IDC4U Interdisciplinary Studies: Artificial Intelligence – Grade 12 (University)
PREREQUISITE: Any University or University/College preparation course
GRADE: 12 (University)
AVAILABILITY: Blyth Academy Online
THE ONTARIO CURRICULUM: Interdisciplinary Studies
CREDIT CROSSOVER: Although Interdisciplinary Studies courses focus on different subject matter, the IDC4U course code can only count as one credit on a student’s transcript, even if multiple courses are taken. For example, a student that has completed IDC4U – Artificial Intelligence and IDC4U – The Elite Athlete will only earn one credit in total on their final transcript. Each course (along with the final grade) will show, however, a credit value of zero will be applied to the second IDC4U course. This also applies to students using IDC4U as one of their top six marks when applying to university; one only course may be used as an achieved credit out of the six.
Blyth Academy Online has created the first high school credit Artificial Intelligence course in Canada, hoping to make this new field more accessible to students in Canada and around the world. In IDC4U Artificial Intelligence, students will look at AI from both a practical and philosophical standpoint. Students will learn some introductory computer programming skills using Python, a commonly used computer programming language, as well as look at the nature of AI and its implications as it moves forward and changes our society. In IDC4U Artificial Intelligence online, students will learn how to use industry-level tools to train their own AI and solve real-life problems.
UNIT ONEThe Nature of Artificial Intelligence
- In this unit, students will research the history of Artificial Intelligence. They will analyze early criteria for testing for Artificial Intelligence as well as criticism of the criteria, and other arguments about how we define AI. They will also complete lessons, readings, discussions a quiz and an assignment.
UNIT TWOReview of Fundamental Skills
- In this unit, students will review programming basics in Python. They will be able to explore and fully understand the statement: “Python is simple, powerful and versatile programming language used in web development, data analysis, artificial intelligence, and much more”.
UNIT THREELinear Regression
- In this unit, students will study and implement linear regression and related topics, such as hypotheses, cost functions and gradient descent. Students will analyze large datasets and begin to gain insights into the relationships within the data. Students will learn how to optimize the learning rate of their models to improve their accuracy. Students will automate the discovery of trends in multi-dimensional data.
UNIT FOURLogistic Regression
- In this unit, students will study and implement logistic regression, a more advanced machine learning model that can comprehend more complex relationships within data. Students will cover the new features of hypotheses, the cost function and gradient descent. Students will also learn how to prepare data for efficient, accurate machine learning. Students will engage in problem-solving to optimize the accuracy of their models using feature normalization and regularization. Students will create a binary classifier to predictively sort data into different categories.

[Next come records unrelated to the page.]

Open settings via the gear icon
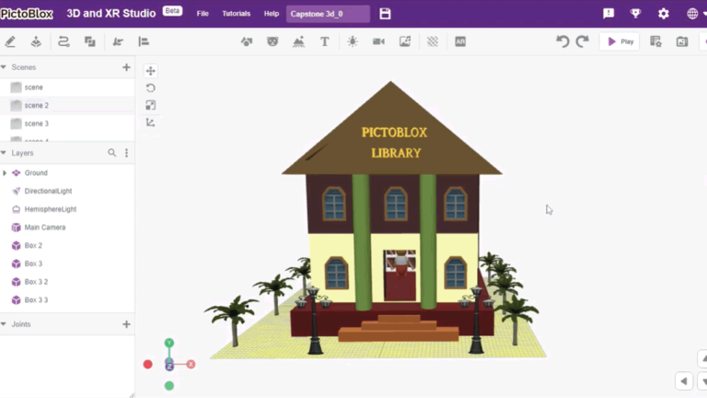This screenshot has height=398, width=707. click(663, 14)
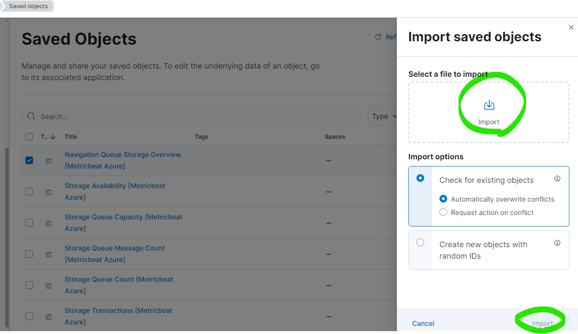Image resolution: width=578 pixels, height=334 pixels.
Task: Click the info icon beside Create new objects option
Action: (557, 243)
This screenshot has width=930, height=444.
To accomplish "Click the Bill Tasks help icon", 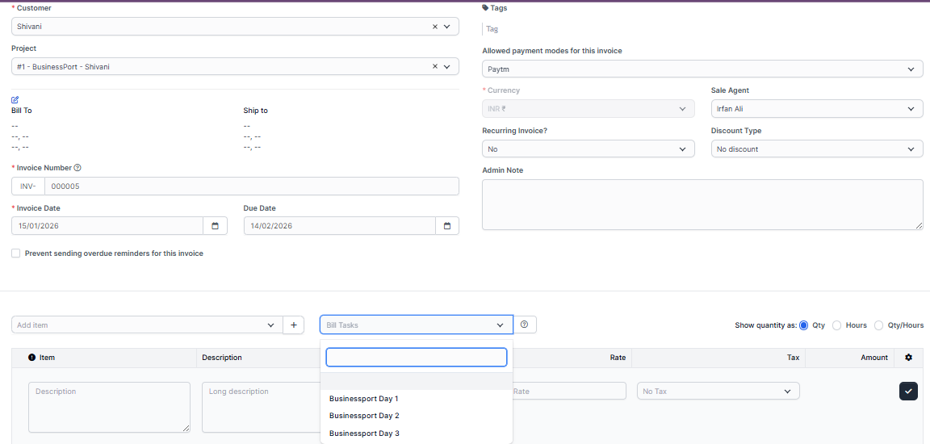I will point(525,325).
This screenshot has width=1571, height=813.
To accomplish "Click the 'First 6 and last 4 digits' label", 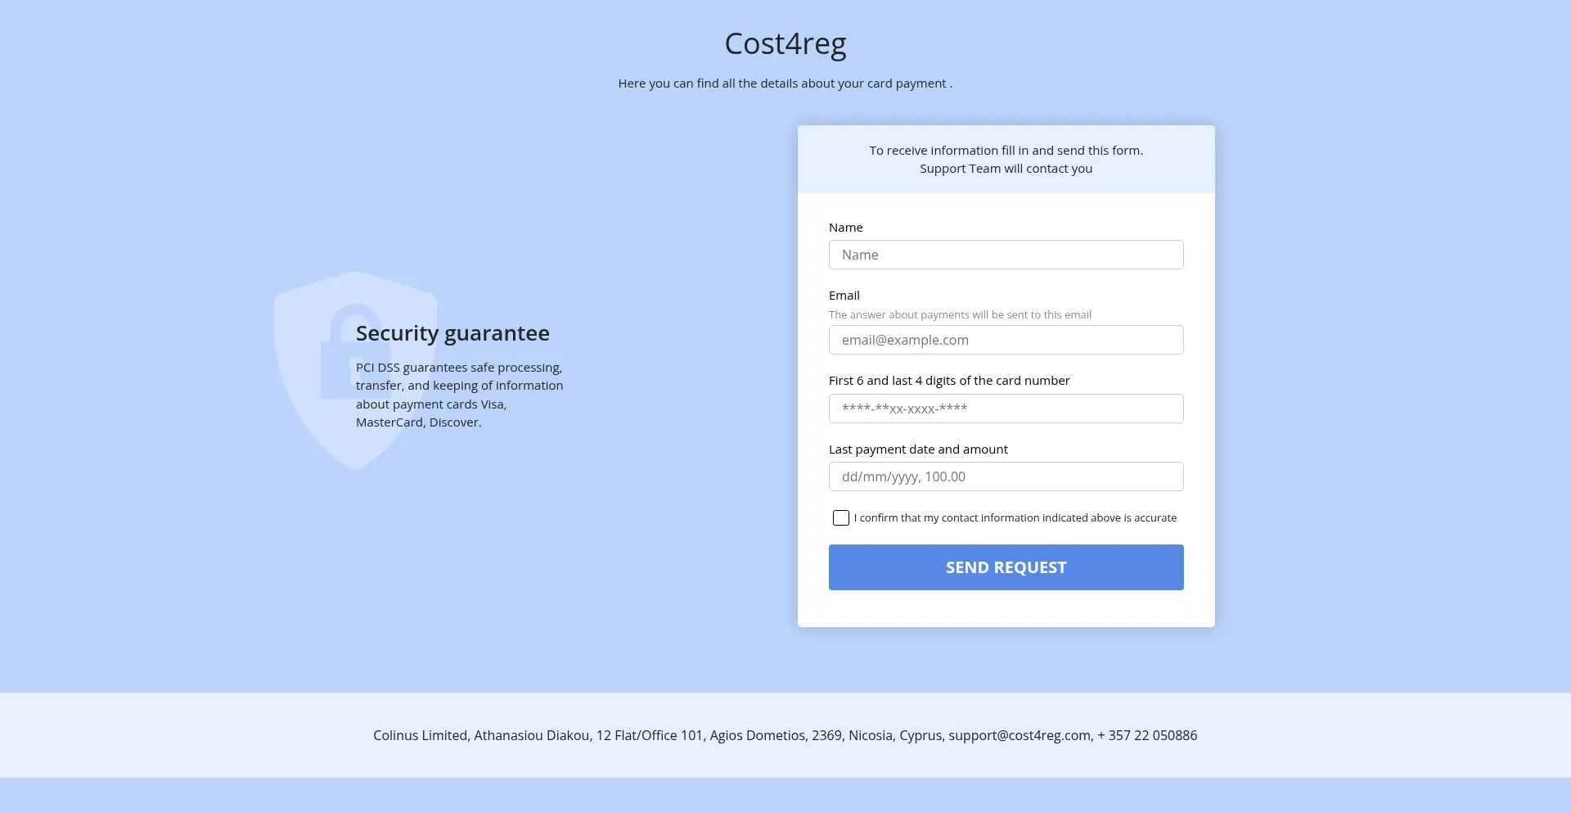I will tap(948, 381).
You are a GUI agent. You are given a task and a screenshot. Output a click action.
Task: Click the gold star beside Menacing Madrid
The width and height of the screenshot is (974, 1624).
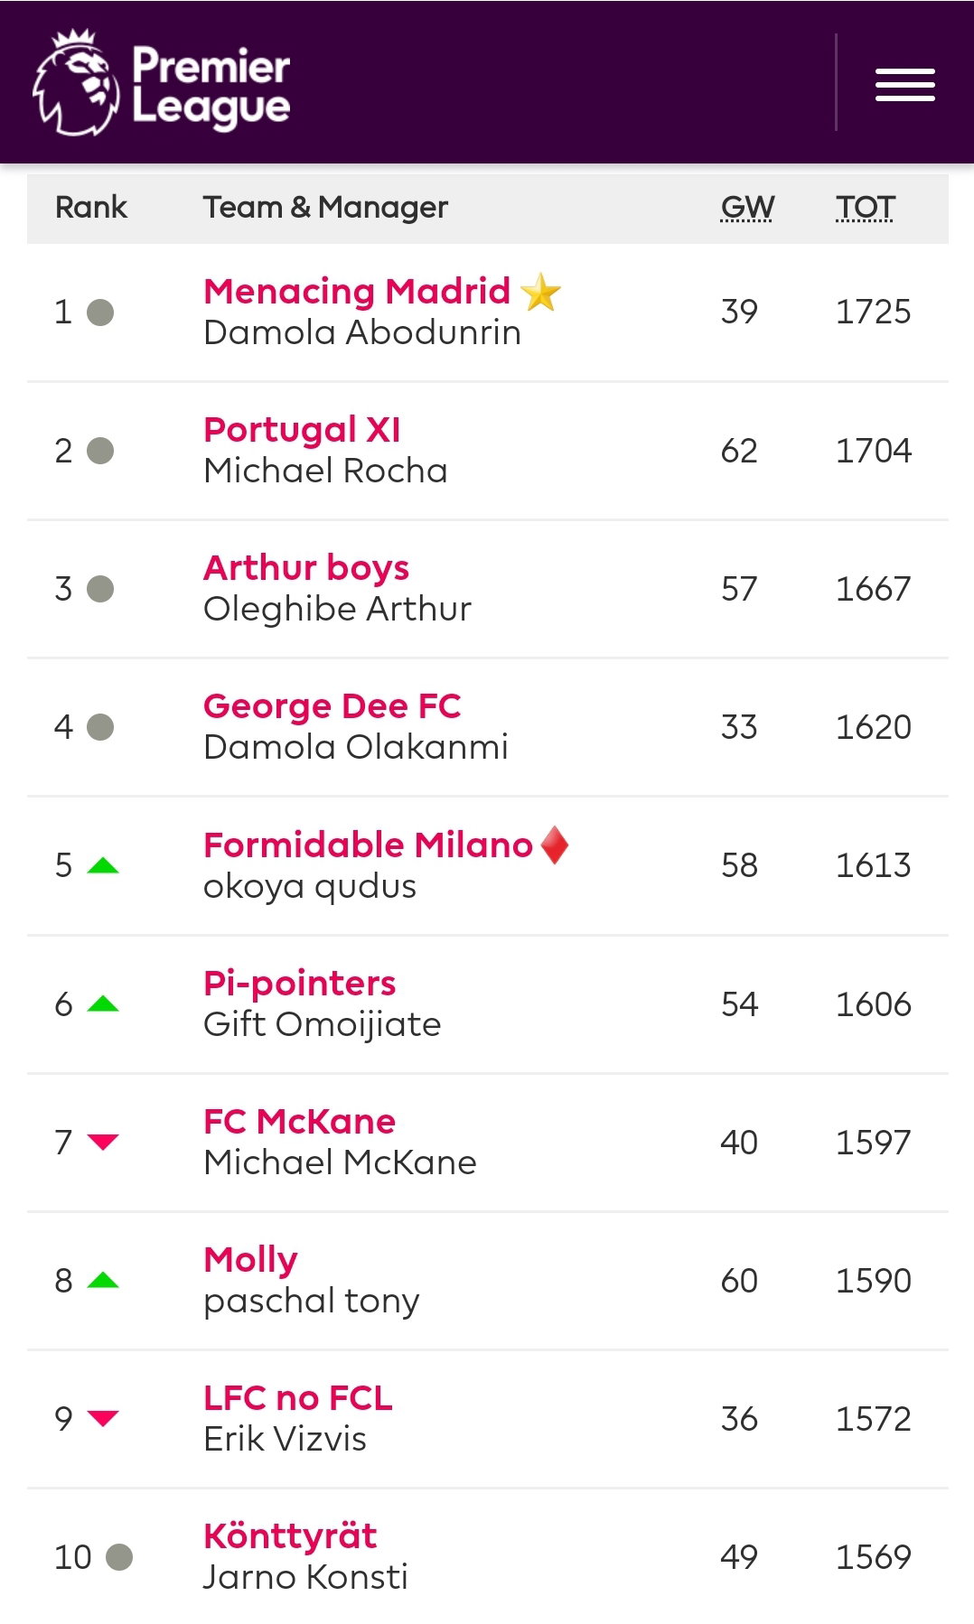pos(541,292)
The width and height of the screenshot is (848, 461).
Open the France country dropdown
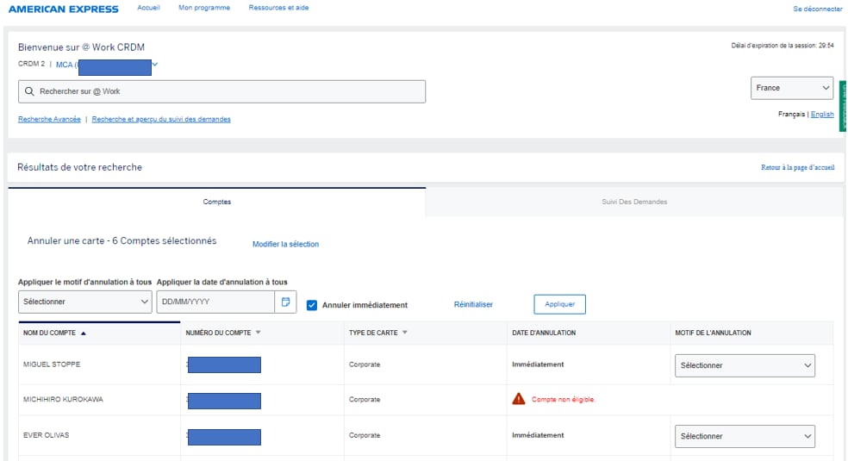coord(791,88)
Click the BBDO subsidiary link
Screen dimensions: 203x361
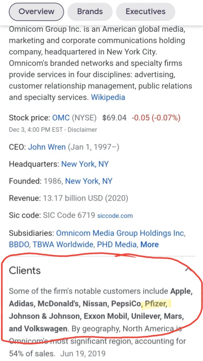click(19, 245)
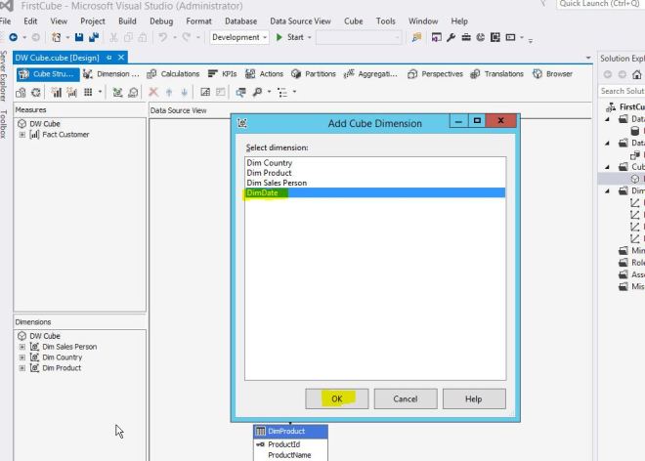Click the Quick Launch search field

tap(598, 5)
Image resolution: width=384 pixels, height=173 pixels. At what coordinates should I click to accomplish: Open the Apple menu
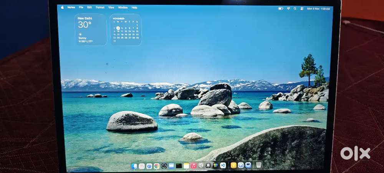[x=62, y=7]
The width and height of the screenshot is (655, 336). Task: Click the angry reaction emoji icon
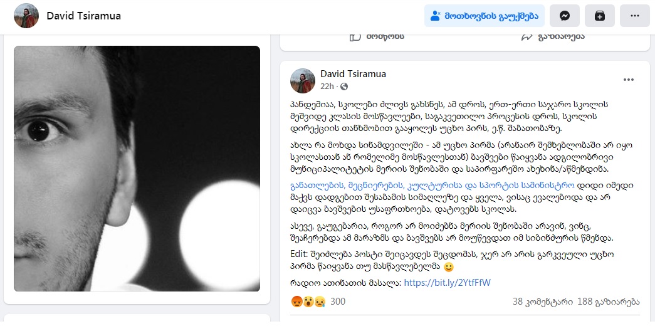pyautogui.click(x=296, y=302)

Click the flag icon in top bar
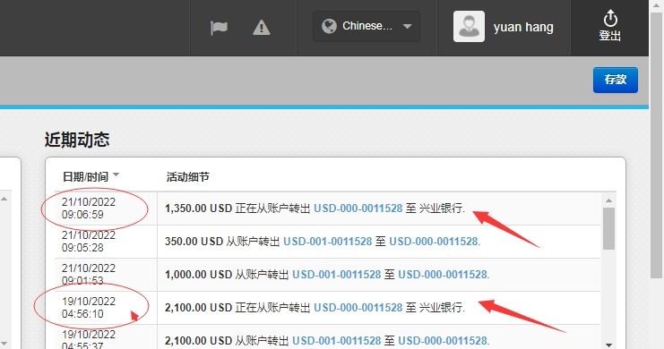click(x=219, y=29)
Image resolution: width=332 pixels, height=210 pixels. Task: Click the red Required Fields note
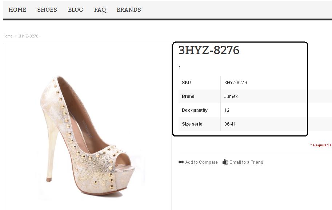321,145
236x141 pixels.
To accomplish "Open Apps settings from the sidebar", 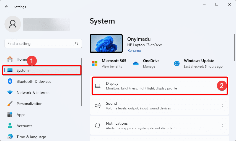I will tap(21, 115).
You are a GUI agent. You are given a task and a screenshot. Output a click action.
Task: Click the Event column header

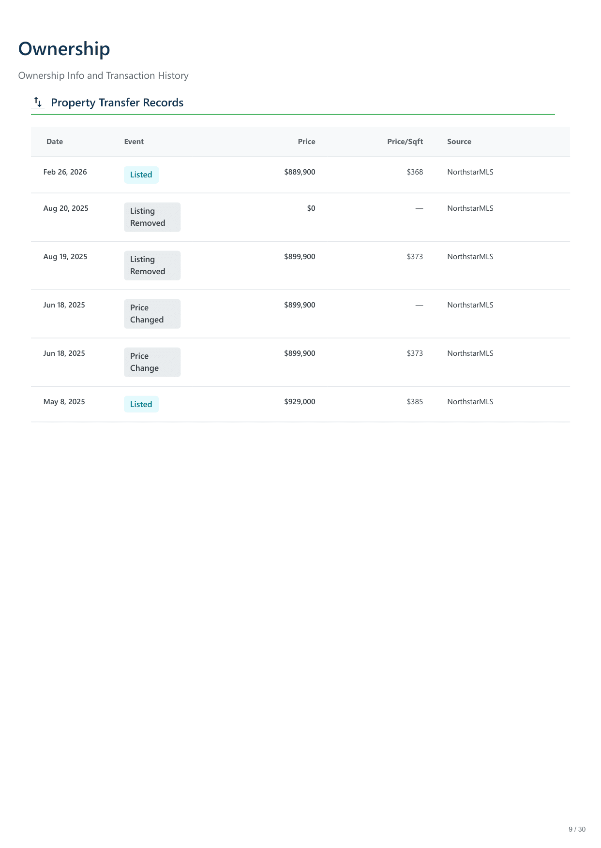click(134, 142)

UNIT FIVEArtificial Neural Networks
- In this unit, students will study the fundamentals of neural networks, the technology powering modern AI, and customize a pre-built neural network to classify data with greater accuracy. Students will learn how to modify a neural network to classify different types of data for different purposes (i.e. recognizing cats in photos vs. predicting diabetes from patient records). Students will practice industry-standard machine learning development methods, including data pipelines, data collection and cleaning, and model validation.
UNIT SIXImplications of Artificial Intelligence
- In this unit, students will critically evaluate the effects of artificial intelligence in the modern age. Students will synthesize different viewpoints about the ethical implications of artificial intelligence in business, politics, and law, and persuasively communicate their own perspective. Students will creatively explore the potential applications and changing limitations of artificial intelligence, and compare their current opinions to the conclusions they made in the first unit of the course.
- This project is the final evaluation of IDC4U Artificial Intelligence. This project will challenge students to use all concepts learned throughout this course and is worth 30% of the final grade.